From CBC/Radio Canada’s point of view, the Green Party is playing an increasingly significant role in the election and we fully expect that the party and its leader will receive the fair and equitable treatment it merits in our election coverage.

Thank you again for writing.

Sincerely,

G. Fortescue

CBC Audience Relations


Tuesday, April 5, 2011

Carbon Footprints in the Election Campaign

A report on the CBC National last night reveals that the four federal parties are creating in their campaign travels a carbon footprint of 45x the average  of an ordinary Canadian household for a year -- a total of 405.5 T.   And the campaign has just started.
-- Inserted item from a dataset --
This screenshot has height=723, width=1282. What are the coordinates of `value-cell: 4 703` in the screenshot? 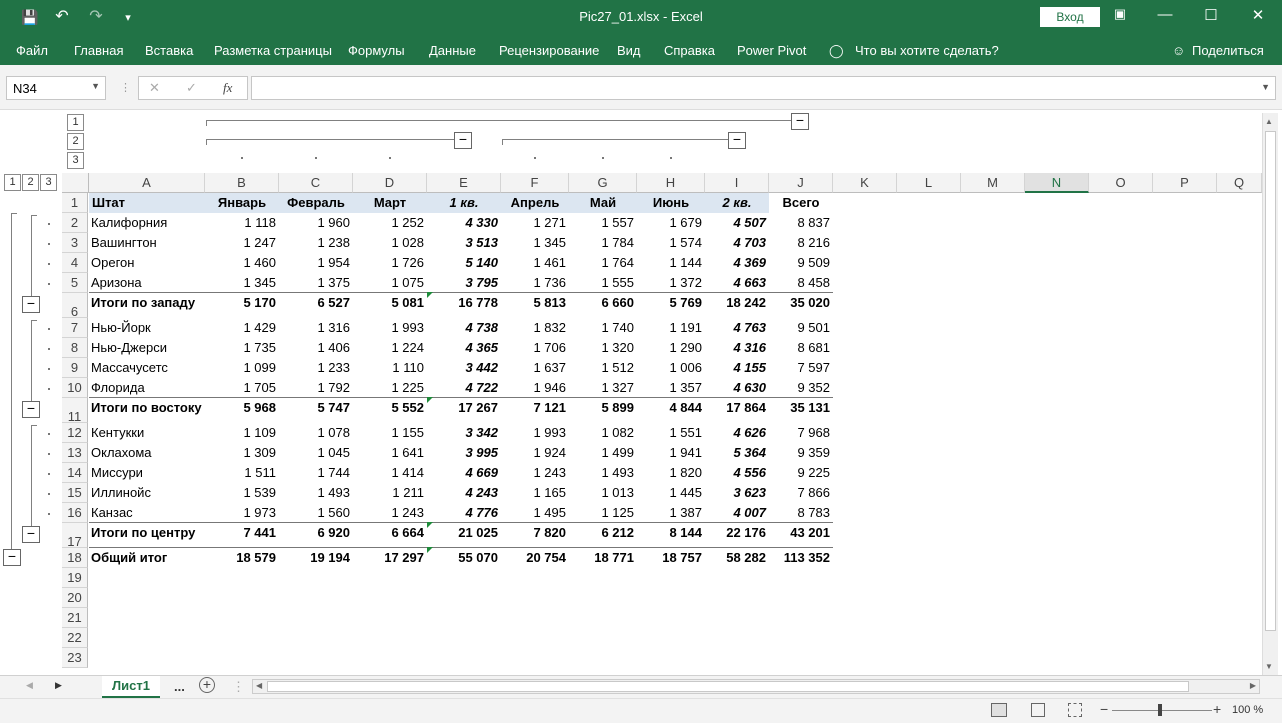 It's located at (736, 243).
Surely, there’s a less carbon intensive way to run a campaign, or does politics once again trump the environment?

At least the Liberals, Dippers, Bloc, and Greens are buying carbon offsets, and Elizabeth May to her credit, as we would expect,  is using the least carbon intensive modes of travel she can -- a Prius and trains.   Not the Harperites, who have chalked up the most kilometres at13,500 generating 139.5T of carbon emissions.   Of course not.

Now here’s something politically entertaining.  Get this: they actually consider their campaign promise of a loan guarantee to Newfoundland for a hydro project a serious contribution to reducing carbon emissions.   Yeah, that’s right:  a campaign promise,  a loan guarantee (of our money), vitual money, not a real initiative, not real action.

Let’s end here on a whimper if not a groan:  at least they’re consistent in their total disregard for the environment, but consistency in everything this party does, as we know, is not a virtue.